Chinese cutter Haijing 1123

History

China
- Name: Haijian 23
- Owner: North China Sea Bureau [zh], State Oceanic Administration
- Operator: 1st Marine Surveillance Flotilla, North China Sea Fleet, China Marine Surveillance
- Builder: Wuchang Shipbuilding
- Laid down: Around July 2009
- Launched: Around April 29, 2010
- Commissioned: January 6, 2011
- Decommissioned: July 2013
- Home port: Qingdao, Shandong

China
- Name: Haijing 1123 (Chinese: 海警1123)
- Operator: China Coast Guard
- Acquired: July 2013
- Home port: Shanghai
- Status: In service

General characteristics
- Class & type: 1,000t-class Type-II cutter
- Displacement: 1,290 t (1,270 long tons)
- Length: 77.39 m (253 ft 11 in)
- Beam: 10.4 m (34 ft 1 in)
- Draught: 4 m (13 ft 1 in)
- Propulsion: 3,550 kW (4,760 shp)
- Speed: maximum > 20 knots (37 km/h; 23 mph)
- Range: 5,000 nmi (9,300 km; 5,800 mi)

= Chinese cutter Haijing 1123 =

Chinese coast guard ship

Haijing 1123, formerly Haijian 23, (海监 23) in China Marine Surveillance service, is a Chinese Coast Guard 1000 ton type II (NATO reporting name: Shuke-III class) cutter.

== History ==
The vessel was formerly a China Marine Surveillance (CMS) ship in the 1st Marine Surveillance Flotilla of the North China Sea Fleet. Haijian 23 was christened and commissioned on January 6, 2011, at her home port of Qingdao. Haijian 23 has been frequently conducting cruise operations in territorial waters around Diaoyu Islands.

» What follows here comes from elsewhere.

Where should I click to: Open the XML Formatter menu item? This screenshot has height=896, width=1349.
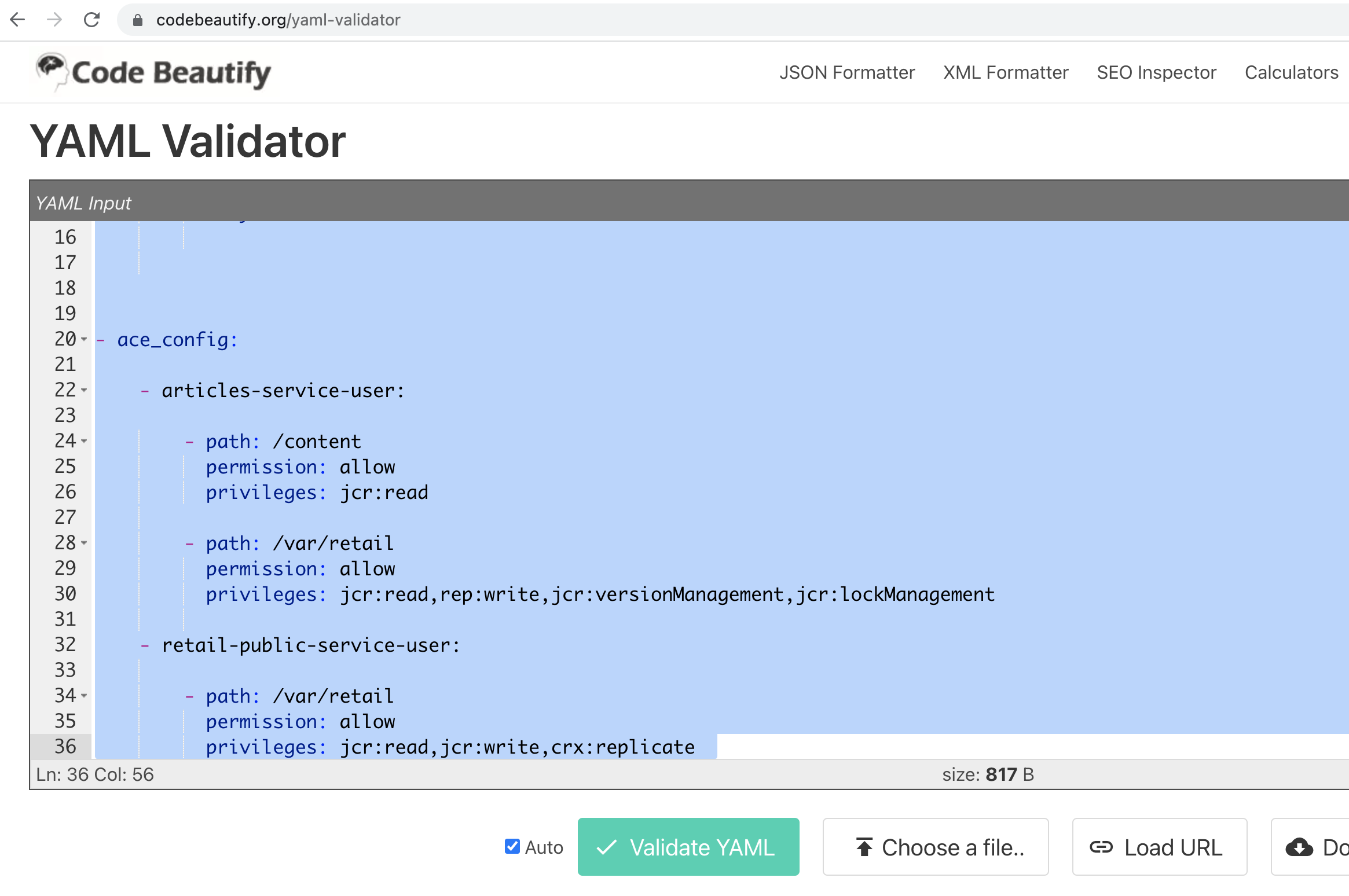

On June 14, 2013, Haijian 23, together with and , conducted law enforcement cruise operations in territorial waters around Diaoyu Islands.

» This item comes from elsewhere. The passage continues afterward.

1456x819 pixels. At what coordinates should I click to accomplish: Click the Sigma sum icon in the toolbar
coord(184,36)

Haijian 23 was renamed Haijing 1123 in July 2013 under the unified, newly reestablished China Coast Guard. On 28 October 2013 Haijing 1123 was involved in patrol operations in Chinese territorial waters around Diaoyu Islands. In 2015 Haijing 1123 patrolled Chinese waters near the Luconia Shoals resulting in a standoff with the Royal Malaysian Navy.

Haijing 1123 is part of the 1st Bureau of the China Coast Guard indicated by its pennant number. She is stationed in Shanghai.